API or Application Programming Interface makes it possible for 3rd party applications to access a common set of tools or services using the particular interface. In Banking, this means a bank, a digital bank or an e-wallet can offer their customers 3rd party services through dedicated APIs and connect to other service providers’ pre-existing technology or services.
There are 2 main types of Banking APIs that fintech companies use: APIs to services providers and Open APIs.
Banking APIs to service providers
These APIs allow fintech companies to access third-party partners and facilitate growth for fintech companies, especially about new functionalities, products, process automation or efficiency increase.
Which services and functionalities can be provided through APIs?
In Banking, there are many different services delivered through API, such as KYC/AML and onboarding, identity verification, payments, currency exchange, card issuing, virtual IBANs, transactional SMS and others.
Some APIs also help merchants to expand the list of payment methods on their website. It allows PSP customers to pay for goods and services directly from their personal account. To receive and process payments, merchants first need to open an account with a PSP.
Opportunities of Banking API to service providers
New services & functionalities
APIs represent a great market opportunity for digital banks as they allow fintechs to introduce new functionalities and products fast by connecting to ready-to-use solutions. Ultimately, this helps in the overall growth of financial companies and improves the quality and variety of services available on the platform. For example, with our Macrobank Core Banking solution, fintech companies can expand and improve their services by picking ready-to-deploy integrations or making integrations with new services providers.

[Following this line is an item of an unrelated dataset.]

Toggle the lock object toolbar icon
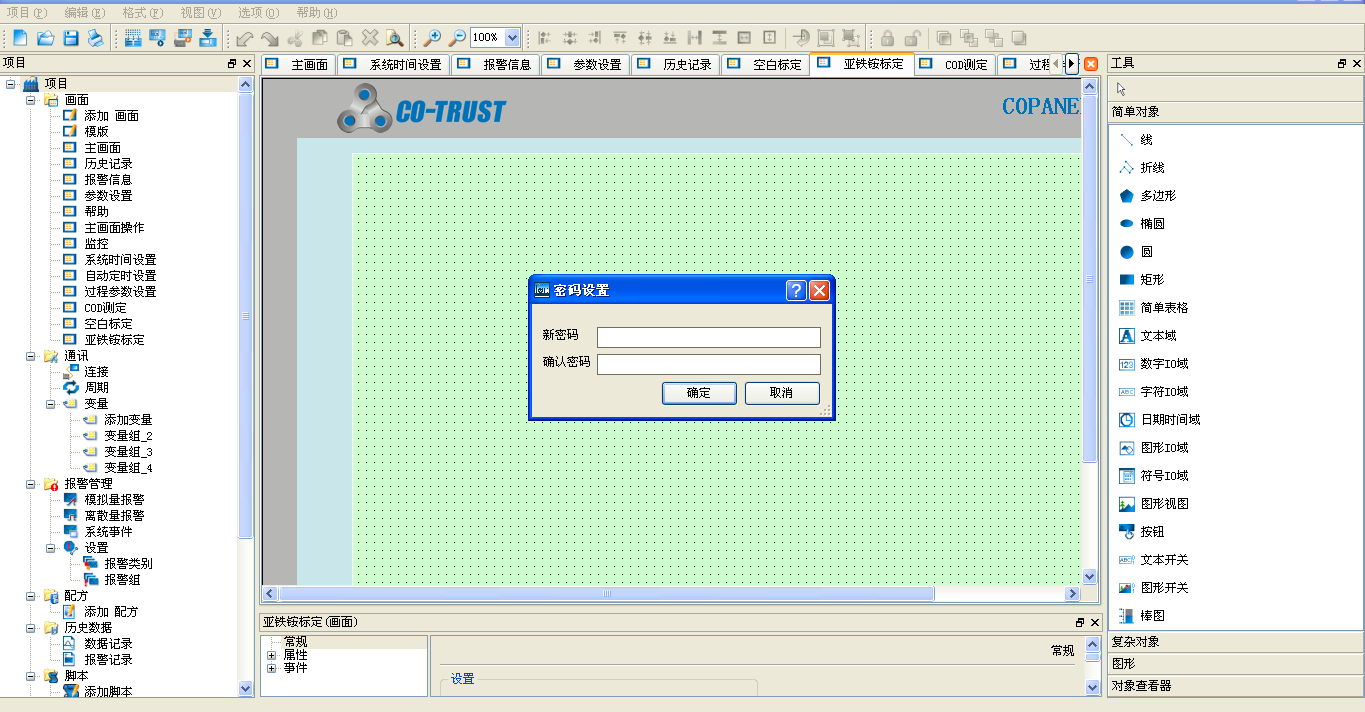 coord(888,37)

Connecting different services through APIs means that you can build your custom solution that will be powered by tools and features through APIs in no time.

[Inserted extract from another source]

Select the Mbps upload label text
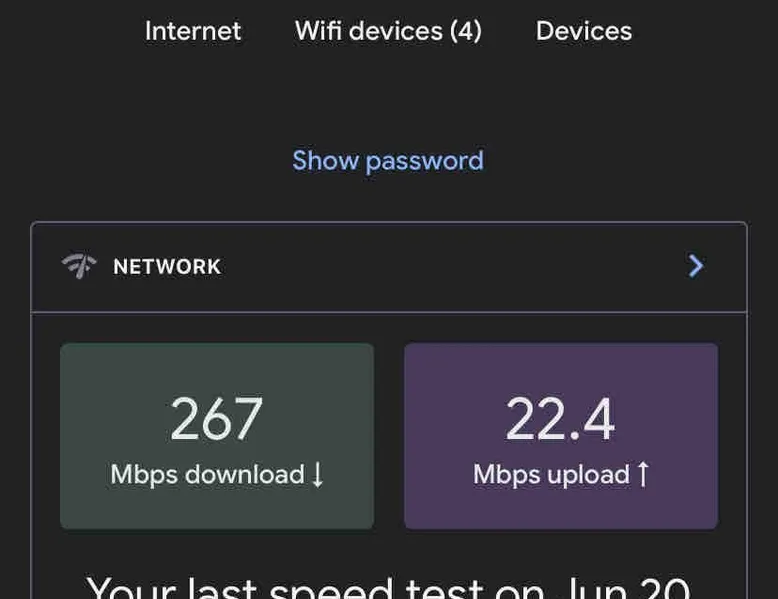The image size is (778, 599). [x=551, y=474]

Easy and fast service launch
Partner APIs marketplaces or ready-to-use APIs and gateways permit payment companies to become an unstoppable force of speed and efficiency when starting new operations. Meanwhile, because of Core Banking software, it is possible to make new integrations with service providers and become the powerhouse of business development.
Greater customer experience
APIs enables banks and fintechs to offer a more efficient and seamless customer experience because the majority of innovative solutions are created to solve specific banking problems. It means, with greater freedom, flexibility, and personalization, APIs improve the overall customer experience.
Ever since the Revised Payment Service Directive (PSD2) came into effect across Europe in January 2018, Open APIs have become incredibly important for several reasons. This directive has encouraged the development of APIs. Third parties such as fintech (financial technology) companies and online financial-services vendors started developing apps and services that benefit from the data they can now procure from financial institutions.
The Open API interface enables third-party applications to access the most common banking tools, services, and valuable assets, such as financial information, customer accounts, and product catalogs.
Designed to meet the PSD2 requirements, Advapay Open API offers a secure and reliable way to access open customer data and interact with Third-Party Providers (TTP).
Open API’s opportunities
Improve the customer experience
With Open APIs, data are available to third parties. It allows fintech businesses to improve customer experience when they offer additional services. Additionally, by facilitating access to valuable shared customer data, customers would have a better overall experience when conducting their financial affairs.
Increase customer base
APIs might ultimately have a profound transformative effect on the future of banking. They would connect financial institutions with businesses and consumers and help securely and conveniently transfer the information. As a result, it would increase the scope of products and services financial institutions can offer to potentially wider customer base.